Monitoring heart rate would give Nintendo's sleep monitor a clear advantage over competitors. We've seen reports that aspects of Nintendo NX could be utilising Pixart Imaging's heart rate sensor recently, so this would definitely seem to be on the cards still. While an accelerometer which is used in Hello Sense's Sleep Pill can in theory tell when a person is awake versus asleep, technology like this can be prone to mistakes. By monitoring a heart rate the user would get a much more accurate understanding of the quality of their sleep. If this can be done remotely rather than having to wear a chest strap or wrist optical heart rate monitor, this would be all the better.

Would a projector improve the experience at all? The jury is still out on this, as it would only be visible when the room is dark it's questionable what use this would be; like a lot of patent concepts, this could be well off the mark in terms of a final product. You'd probably tap the device to get a projection of the environment in your room rather than firing up an app to see this. If you wave your hand over the Hello Sense, it will glow green if the room conditions are good, amber if something minor isn't ideal, or red if something is really wrong. But ultimately you have to fire up the app to get the actual details of what needs to be improved for a good night's sleep.

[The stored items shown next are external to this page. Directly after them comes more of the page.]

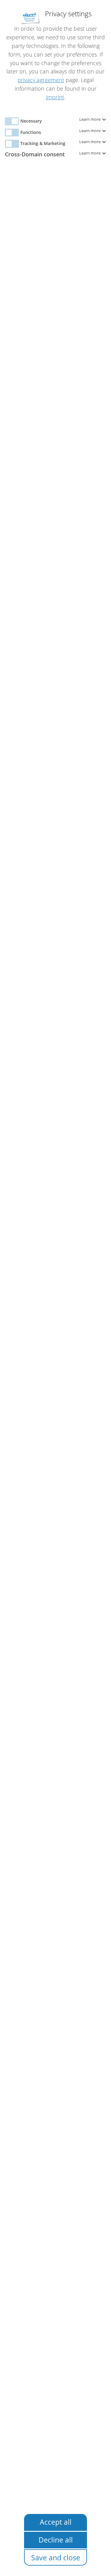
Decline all (56, 2540)
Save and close (55, 2557)
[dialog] (55, 1288)
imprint (55, 97)
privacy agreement (41, 80)
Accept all (56, 2522)
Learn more (90, 119)
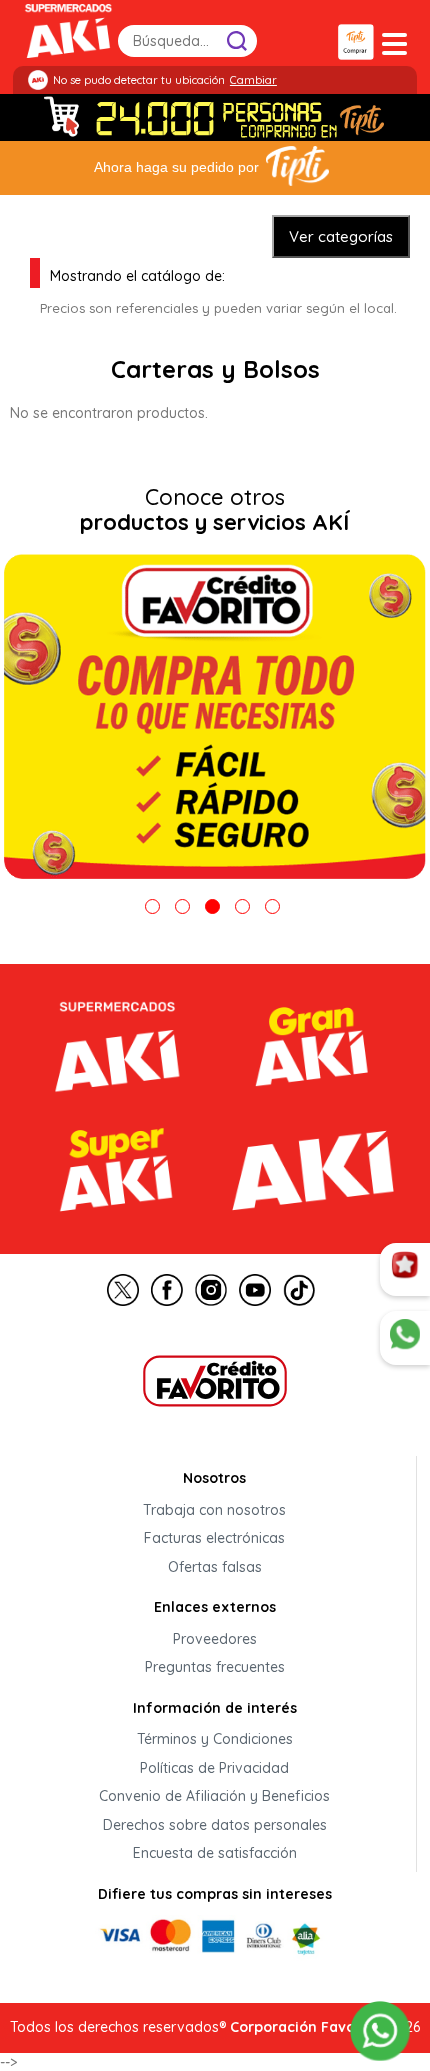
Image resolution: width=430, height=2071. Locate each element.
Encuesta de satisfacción (215, 1854)
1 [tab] (152, 906)
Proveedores (215, 1639)
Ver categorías (341, 236)
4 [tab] (242, 906)
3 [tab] (212, 906)
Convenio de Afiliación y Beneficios (214, 1797)
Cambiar (253, 80)
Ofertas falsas (215, 1567)
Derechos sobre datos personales (215, 1825)
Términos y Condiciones (215, 1740)
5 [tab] (272, 906)
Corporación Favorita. (307, 2027)
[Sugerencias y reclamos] (405, 1338)
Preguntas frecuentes (215, 1668)
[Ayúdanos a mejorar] (405, 1270)
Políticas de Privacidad (214, 1768)
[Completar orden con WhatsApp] (380, 2030)
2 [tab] (182, 906)
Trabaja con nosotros (214, 1510)
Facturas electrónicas (214, 1539)
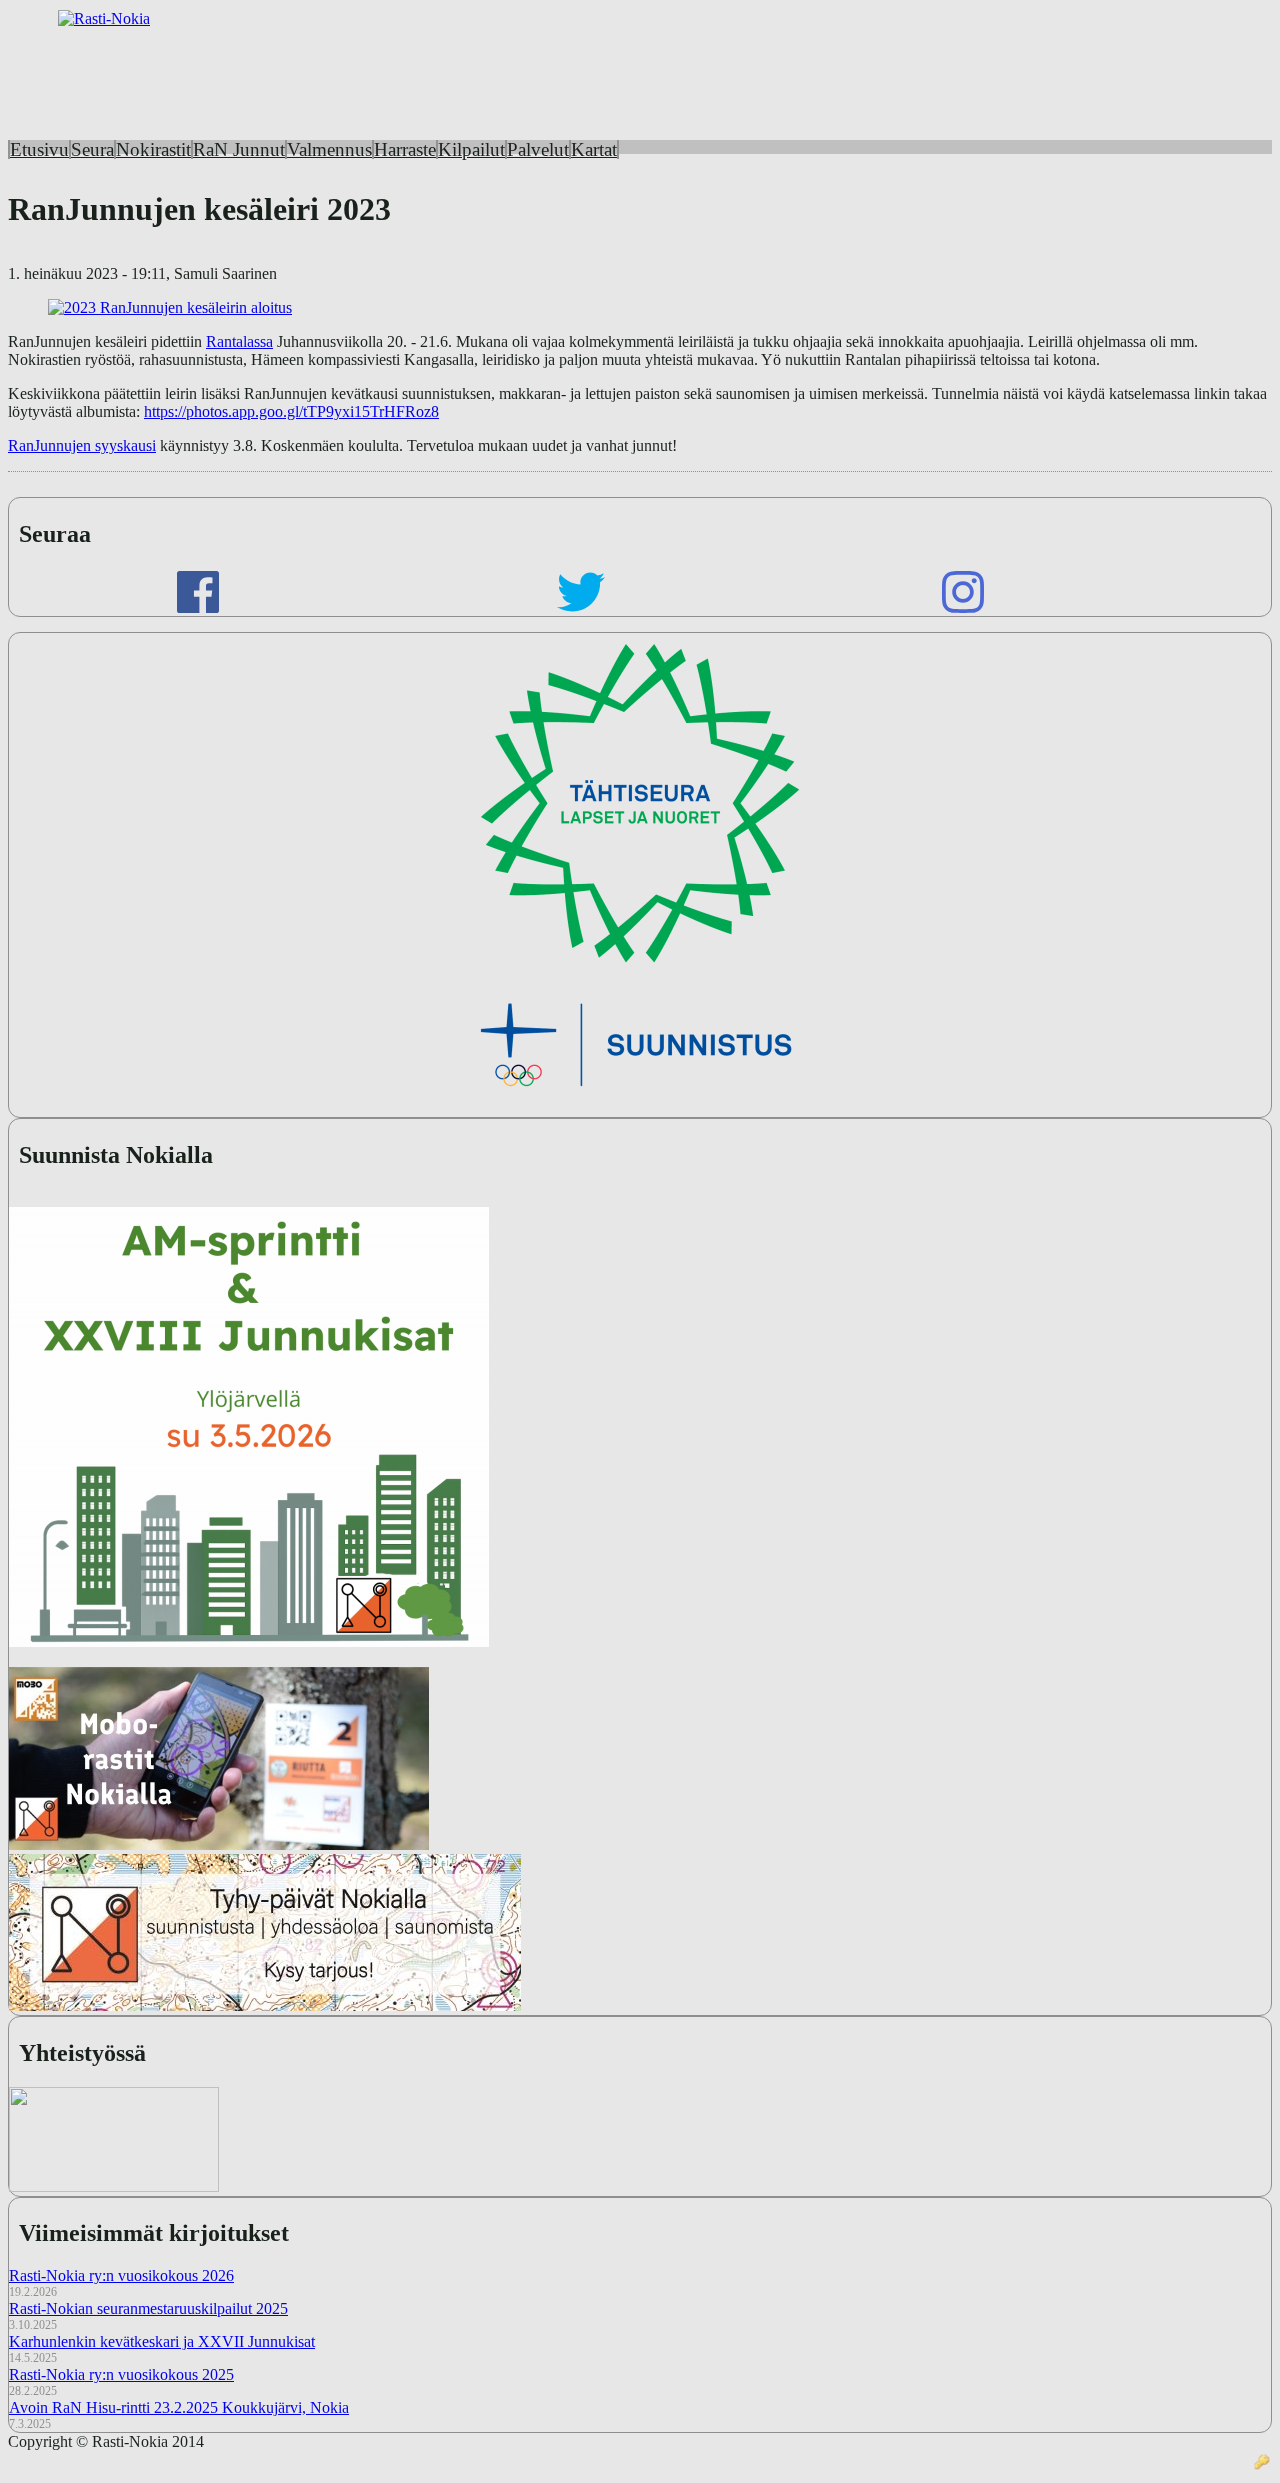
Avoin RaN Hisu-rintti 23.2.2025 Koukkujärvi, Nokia (179, 2407)
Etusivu (39, 149)
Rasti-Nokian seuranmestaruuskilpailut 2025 (148, 2308)
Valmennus (329, 149)
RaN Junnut (239, 149)
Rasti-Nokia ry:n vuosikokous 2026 (121, 2275)
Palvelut (538, 149)
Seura (92, 149)
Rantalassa (239, 341)
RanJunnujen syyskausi (82, 445)
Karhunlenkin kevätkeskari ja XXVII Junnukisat (162, 2341)
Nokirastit (153, 149)
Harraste (405, 149)
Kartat (594, 149)
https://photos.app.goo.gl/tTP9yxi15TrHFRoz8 (291, 411)
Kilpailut (471, 149)
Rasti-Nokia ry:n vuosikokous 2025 (121, 2374)
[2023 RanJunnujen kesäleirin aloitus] (170, 307)
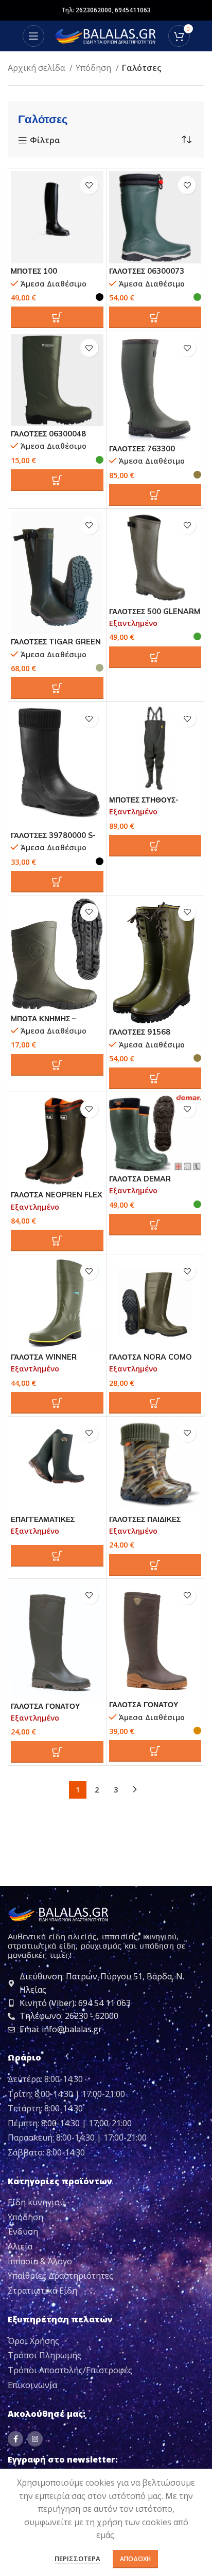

One of the other diagrams in Nintendo's patent shows a Wii Balance Board by the bed. Of course there is more to quality sleep than just environmental factors; being overweight can affect sleep. Some patent diagrams have also shown a smart device / tablet in a docking station; if reports on the NX having this sort of form factor are accurate as seems likely, there's possible cross-over.

Could Nintendo go beyond this and also use an app similar to Miitomo to question the user on their habits? How much have you exercised this week? How much caffeine have you consumed? Have you considered changes to your diet? If Nintendo can find a way to present this information to users in a way that is accessible and relaxing it could be really useful.

Of course the most obvious thing Nintendo could improve on with its Sleep Monitor is factoring gamification into the experience. As a video game company, Nintendo has the expertise to produce apps and interactions that can be entertaining, relaxing, or a mix of various qualities. This would tap into the basic desires and needs of the user's impulses, which revolve around the idea of status and achievement. Hello Sense's nightly sleep score out of 100 gives a target to be improved upon, but Nintendo might possibly be able to take this to the next level.

The area of QOL could be a notable opportunity for Nintendo if it can create compelling devices that people crave. Hello Sense's Kickstarter had 20,000 backers who collectively pledged over $2,400,000 to bring the device to life, so there is definitely a huge demand for systems like this. The question is whether Nintendo can successfully tap into the market.